Saved entries
☆ ☆ ☆ ☆ ☆ ☆ ☆

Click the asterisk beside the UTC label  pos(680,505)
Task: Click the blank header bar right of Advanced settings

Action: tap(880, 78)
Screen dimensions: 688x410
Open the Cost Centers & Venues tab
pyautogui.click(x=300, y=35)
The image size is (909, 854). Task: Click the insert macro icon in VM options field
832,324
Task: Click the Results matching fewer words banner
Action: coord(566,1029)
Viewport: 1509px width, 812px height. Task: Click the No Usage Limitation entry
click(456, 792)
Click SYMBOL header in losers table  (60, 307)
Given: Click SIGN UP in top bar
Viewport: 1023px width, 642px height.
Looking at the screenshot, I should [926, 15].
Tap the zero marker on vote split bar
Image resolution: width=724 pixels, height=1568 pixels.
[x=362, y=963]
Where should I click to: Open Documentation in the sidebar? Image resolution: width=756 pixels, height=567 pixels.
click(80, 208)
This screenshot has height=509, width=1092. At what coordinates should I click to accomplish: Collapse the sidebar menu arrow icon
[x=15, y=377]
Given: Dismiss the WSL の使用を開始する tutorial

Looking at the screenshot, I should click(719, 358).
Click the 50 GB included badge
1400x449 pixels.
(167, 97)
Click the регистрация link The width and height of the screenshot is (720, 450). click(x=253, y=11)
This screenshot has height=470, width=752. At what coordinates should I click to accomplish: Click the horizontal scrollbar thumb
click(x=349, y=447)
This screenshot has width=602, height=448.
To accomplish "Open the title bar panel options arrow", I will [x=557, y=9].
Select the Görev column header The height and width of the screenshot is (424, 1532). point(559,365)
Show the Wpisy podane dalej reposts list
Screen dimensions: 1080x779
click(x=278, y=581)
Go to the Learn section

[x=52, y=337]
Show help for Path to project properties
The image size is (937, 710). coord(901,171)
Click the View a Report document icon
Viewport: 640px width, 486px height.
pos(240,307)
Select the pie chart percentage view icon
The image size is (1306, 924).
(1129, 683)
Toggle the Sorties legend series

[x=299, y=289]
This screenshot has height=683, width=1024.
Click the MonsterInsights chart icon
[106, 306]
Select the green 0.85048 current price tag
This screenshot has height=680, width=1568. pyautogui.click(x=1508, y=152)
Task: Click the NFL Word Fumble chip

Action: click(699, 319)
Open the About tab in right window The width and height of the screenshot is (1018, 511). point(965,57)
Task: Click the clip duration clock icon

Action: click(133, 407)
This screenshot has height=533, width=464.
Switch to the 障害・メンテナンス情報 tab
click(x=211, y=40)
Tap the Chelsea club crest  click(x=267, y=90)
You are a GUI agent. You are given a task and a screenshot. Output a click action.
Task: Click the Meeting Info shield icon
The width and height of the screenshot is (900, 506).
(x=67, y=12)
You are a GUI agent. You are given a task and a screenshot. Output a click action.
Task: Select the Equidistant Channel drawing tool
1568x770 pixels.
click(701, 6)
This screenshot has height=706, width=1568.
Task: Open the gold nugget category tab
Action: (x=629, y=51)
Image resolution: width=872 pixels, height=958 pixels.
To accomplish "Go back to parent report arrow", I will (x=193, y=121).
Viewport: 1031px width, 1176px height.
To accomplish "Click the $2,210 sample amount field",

☆ ☆ ☆ ☆ ☆ ☆ ☆

Problem to solve: The answer must consist of every line above that contains the word "will".

Expected answer:
To accomplish "Open the title bar panel options arrow", I will [x=557, y=9].
To accomplish "Go back to parent report arrow", I will (x=193, y=121).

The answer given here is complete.